Leonhardt points to the Senate special election in Alabama where Democratic upstart Doug Jones beat Trump-backed conservative firebrand Roy Moore. He cites the effectiveness of an ad run by the Jones campaign that appealed to voters' high priority for education.

But Leonhardt demonstrates his consistently poor grasp of education issues when he recommends, based on his observations of the Jones campaign, that Democrats pledge their support for "big, ambitious ideas" such as "universal preschool" and "universal tuition-free community college."

However, the ad he lauds clearly doesn't confine education to the early and post-secondary years. And what, pray tell, should Democrats propose for the 13 years in between pre-K and college?

Similarly, the Center for American Progress, in anticipation of a Democratic sweep in the 2018 elections, recently outlined "7 great education policy ideas for progressives in 2018" that are mostly reflective of lefty pundits and policy makers rather than what's percolating from the ground up from voters and the campaigns run by progressive Democrats.

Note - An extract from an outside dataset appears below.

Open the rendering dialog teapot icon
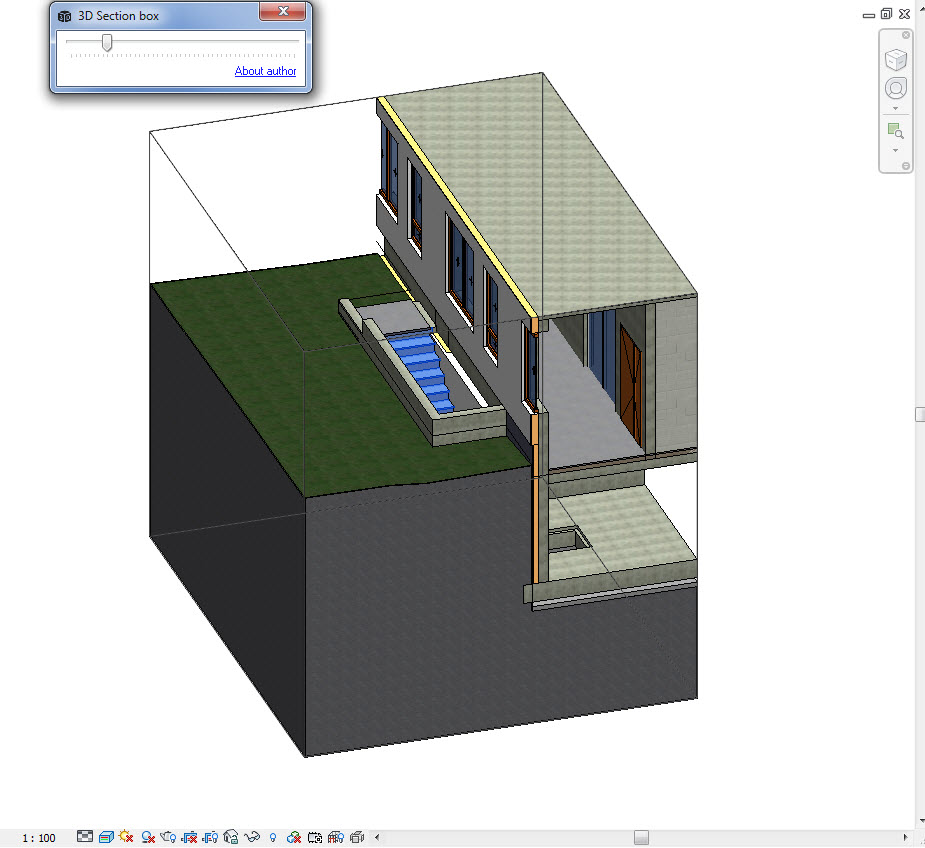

For instance, CAP's proposals for paying teachers more, fixing decaying school buildings, and creating safe and healthy school environments seem in line with grassroots education advocates, but curiously absent from CAP's "great ideas" are proposals to adequately and equitably fund schools across the board, create more community schools with wraparound services for disadvantaged kids, and resist the creeping privatization of public education through the charter school industry and school voucher programs.

Grassroots progressive Democrats are telling the party's establishment how it can lead and win on education issues. What's not clear is if the party's pundit and policy apparatus is willing to listen.